LIST OF TASKS:
- a) In the hornbill text, rewrite the passage from "All species generally" up to and including "it is yellow.", substituting "crests" for "casques".
- b) According to the hornbill text, what color is the inflatable throat skin in males of the plain-pouched and wreathed hornbills?

TEXT FOR ANALYSIS:
= Beginning of Section =

Rhyticeros is a genus of medium to large hornbills (family Bucerotidae) found in forests from Southeast Asia to the Solomons. They are sometimes included in the genus Aceros. On the other hand, most species generally placed in Aceros are sometimes moved to Rhyticeros, leaving Aceros as a monotypic genus only containing the rufous-necked hornbill.

All species generally placed in Rhyticeros have relatively low, conspicuously wreathed casques and a mainly dull whitish horn-colored bill. Both sexes have mainly black plumage, but the head and neck of the males are white or rufous. The tail is white except in the black-tailed Sumba hornbill. They have conspicuous inflatable skin on the throat, which is blue in all except the males of the plain-pouched and wreathed hornbills, where it is yellow.

==Species==
The following six species are placed in the genus:

| Image | Scientific name | Common name | Distribution |
|---|---|---|---|
|  | Rhyticeros plicatus | Papuan (or Blyth's) hornbill | Wallacea and Melanesia. |
|  | Rhyticeros narcondami | Narcondam hornbill | Narcondam |
|  | Rhyticeros subruficollis | Plain-pouched hornbill | southern Myanmar, adjacent parts of western Thailand and northern Peninsular Malaysia |
|  | Rhyticeros undulatus | Wreathed hornbill | north-eastern India and Bhutan, east and south through mainland Southeast Asia and the Greater Sundas in Indonesia |
|  | Rhyticeros everetti | Sumba hornbill | Sumba in the Lesser Sunda Islands |
|  | Rhyticeros cassidix | Knobbed hornbill | Sulawesi, Buton, Lembeh, Togian and Muna Island. |

An undescribed extinct hornbill species from Lifou in the Loyalty Islands, living until at least some 30,000 years ago, was initially placed in Aceros, but its biogeography places it with the species now in Rhyticeros (Steadman, 2006).

= End of Section =

DATA SUPPLIED:
= Beginning of Section =

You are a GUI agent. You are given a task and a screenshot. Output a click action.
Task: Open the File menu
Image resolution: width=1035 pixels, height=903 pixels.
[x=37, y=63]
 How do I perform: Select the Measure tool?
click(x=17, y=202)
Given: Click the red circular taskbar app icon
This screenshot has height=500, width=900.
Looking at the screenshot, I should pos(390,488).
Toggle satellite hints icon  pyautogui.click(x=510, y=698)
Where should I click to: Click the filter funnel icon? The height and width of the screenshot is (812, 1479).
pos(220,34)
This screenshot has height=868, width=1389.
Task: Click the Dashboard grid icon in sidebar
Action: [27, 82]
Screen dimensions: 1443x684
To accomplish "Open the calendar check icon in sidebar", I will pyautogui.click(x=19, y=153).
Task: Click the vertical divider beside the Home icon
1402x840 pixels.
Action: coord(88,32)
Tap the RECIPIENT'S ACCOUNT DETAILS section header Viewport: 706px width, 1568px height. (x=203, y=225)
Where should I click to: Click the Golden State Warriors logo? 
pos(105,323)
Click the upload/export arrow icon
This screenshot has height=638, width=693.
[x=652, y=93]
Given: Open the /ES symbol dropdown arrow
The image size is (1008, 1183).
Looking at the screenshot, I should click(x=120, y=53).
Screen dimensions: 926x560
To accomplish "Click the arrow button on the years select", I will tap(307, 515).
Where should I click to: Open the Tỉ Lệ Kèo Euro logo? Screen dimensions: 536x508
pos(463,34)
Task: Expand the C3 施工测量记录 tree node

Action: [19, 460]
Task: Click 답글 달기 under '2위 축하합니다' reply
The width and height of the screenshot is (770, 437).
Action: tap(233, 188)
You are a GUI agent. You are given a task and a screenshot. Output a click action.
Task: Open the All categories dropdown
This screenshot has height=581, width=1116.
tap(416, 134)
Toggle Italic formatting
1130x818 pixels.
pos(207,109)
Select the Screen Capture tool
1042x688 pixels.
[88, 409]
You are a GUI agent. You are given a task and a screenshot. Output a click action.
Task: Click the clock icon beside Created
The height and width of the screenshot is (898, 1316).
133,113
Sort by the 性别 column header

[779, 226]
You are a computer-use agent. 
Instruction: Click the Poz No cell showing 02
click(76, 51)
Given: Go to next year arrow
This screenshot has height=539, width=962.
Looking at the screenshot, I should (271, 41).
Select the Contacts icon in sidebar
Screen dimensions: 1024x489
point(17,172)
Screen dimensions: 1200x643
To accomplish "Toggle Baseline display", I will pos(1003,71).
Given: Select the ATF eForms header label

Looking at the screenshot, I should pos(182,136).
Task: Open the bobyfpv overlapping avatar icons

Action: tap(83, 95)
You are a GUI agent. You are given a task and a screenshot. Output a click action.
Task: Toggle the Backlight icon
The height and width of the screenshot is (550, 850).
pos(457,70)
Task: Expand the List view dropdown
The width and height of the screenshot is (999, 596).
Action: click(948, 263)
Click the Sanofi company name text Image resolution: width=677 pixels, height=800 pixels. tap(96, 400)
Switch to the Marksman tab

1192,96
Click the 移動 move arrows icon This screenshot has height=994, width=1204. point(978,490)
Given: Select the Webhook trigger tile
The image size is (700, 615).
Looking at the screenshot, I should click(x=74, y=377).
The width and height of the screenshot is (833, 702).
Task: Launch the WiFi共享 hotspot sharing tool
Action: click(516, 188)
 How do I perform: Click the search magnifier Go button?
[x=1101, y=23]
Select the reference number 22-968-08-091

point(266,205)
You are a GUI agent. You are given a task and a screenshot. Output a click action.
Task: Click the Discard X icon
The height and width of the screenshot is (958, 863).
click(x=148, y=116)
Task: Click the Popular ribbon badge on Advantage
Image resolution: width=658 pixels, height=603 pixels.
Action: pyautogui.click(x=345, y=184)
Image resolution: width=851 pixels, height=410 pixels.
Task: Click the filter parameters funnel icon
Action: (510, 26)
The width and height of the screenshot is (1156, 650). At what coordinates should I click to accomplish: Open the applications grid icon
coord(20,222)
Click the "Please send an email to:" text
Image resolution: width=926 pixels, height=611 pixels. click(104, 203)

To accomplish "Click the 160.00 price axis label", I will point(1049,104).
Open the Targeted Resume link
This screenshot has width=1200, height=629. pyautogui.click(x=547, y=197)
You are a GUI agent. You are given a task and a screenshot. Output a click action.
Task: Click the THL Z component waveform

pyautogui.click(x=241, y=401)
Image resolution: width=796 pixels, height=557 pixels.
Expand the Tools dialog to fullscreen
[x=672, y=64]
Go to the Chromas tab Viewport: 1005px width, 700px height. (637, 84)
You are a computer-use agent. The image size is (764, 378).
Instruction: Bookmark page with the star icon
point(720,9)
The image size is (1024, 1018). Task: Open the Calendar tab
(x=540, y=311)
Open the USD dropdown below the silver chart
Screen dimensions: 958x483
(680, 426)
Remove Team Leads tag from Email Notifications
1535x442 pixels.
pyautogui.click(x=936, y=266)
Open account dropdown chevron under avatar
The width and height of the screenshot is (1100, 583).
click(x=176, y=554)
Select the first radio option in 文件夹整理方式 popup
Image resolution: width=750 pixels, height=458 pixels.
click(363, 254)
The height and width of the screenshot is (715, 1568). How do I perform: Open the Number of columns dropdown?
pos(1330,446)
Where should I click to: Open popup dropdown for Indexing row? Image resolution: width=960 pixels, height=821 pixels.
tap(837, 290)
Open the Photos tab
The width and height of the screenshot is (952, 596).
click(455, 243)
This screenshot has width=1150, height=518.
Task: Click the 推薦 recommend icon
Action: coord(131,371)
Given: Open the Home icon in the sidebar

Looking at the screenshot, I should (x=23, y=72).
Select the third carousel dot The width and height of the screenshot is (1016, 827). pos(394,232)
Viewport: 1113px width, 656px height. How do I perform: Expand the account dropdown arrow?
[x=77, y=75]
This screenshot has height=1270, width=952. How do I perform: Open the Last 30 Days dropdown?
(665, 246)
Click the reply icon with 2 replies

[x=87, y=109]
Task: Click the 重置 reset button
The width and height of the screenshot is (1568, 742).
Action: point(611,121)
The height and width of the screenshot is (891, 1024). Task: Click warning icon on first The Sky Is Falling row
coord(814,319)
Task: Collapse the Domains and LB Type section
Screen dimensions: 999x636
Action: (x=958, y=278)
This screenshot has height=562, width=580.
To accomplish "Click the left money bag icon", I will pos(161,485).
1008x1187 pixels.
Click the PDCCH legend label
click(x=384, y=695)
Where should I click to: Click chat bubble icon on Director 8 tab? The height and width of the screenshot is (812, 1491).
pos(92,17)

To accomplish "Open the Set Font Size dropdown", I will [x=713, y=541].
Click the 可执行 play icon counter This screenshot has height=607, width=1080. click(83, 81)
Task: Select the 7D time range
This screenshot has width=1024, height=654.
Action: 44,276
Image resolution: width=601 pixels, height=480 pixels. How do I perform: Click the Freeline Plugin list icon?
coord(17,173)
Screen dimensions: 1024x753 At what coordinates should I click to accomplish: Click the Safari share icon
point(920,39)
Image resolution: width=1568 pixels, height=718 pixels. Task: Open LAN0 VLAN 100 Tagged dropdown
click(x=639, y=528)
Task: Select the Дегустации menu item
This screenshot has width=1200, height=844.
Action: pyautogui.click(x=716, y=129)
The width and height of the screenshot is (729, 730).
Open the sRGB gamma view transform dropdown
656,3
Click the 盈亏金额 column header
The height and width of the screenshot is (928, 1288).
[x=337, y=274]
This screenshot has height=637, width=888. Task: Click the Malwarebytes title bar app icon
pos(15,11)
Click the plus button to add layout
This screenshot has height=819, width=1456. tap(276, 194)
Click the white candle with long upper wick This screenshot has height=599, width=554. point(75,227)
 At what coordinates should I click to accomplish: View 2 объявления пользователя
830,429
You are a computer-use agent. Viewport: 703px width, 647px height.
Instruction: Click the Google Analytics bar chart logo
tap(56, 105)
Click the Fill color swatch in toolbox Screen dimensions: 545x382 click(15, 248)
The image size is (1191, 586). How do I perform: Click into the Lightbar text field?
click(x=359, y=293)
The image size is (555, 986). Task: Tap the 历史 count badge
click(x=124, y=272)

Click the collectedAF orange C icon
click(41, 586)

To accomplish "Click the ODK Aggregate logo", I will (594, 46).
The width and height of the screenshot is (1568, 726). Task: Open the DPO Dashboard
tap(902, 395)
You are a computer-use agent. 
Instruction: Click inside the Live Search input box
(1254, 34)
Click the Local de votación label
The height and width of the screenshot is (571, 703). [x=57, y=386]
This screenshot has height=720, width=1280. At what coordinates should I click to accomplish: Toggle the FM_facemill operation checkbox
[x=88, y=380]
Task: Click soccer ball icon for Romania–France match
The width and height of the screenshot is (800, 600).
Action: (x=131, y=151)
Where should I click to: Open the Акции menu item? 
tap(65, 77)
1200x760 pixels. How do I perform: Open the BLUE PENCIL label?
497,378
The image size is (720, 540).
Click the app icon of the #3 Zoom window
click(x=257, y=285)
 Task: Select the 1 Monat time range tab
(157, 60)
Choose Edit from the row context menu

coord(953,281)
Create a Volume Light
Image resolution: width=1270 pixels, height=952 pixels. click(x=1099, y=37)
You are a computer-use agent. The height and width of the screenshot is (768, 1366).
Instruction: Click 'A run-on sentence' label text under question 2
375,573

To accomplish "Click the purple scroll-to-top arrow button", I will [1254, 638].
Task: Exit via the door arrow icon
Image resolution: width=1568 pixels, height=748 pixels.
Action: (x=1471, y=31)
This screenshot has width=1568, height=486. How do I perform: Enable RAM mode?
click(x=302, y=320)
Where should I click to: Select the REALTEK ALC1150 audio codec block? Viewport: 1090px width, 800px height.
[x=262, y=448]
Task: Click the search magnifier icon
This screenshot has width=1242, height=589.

= End of Section =

SOLVED PROBLEMS:
- a)
All species generally placed in Rhyticeros have relatively low, conspicuously wreathed crests and a mainly dull whitish horn-colored bill. Both sexes have mainly black plumage, but the head and neck of the males are white or rufous. The tail is white except in the black-tailed Sumba hornbill. They have conspicuous inflatable skin on the throat, which is blue in all except the males of the plain-pouched and wreathed hornbills, where it is yellow.

- b) Yellow.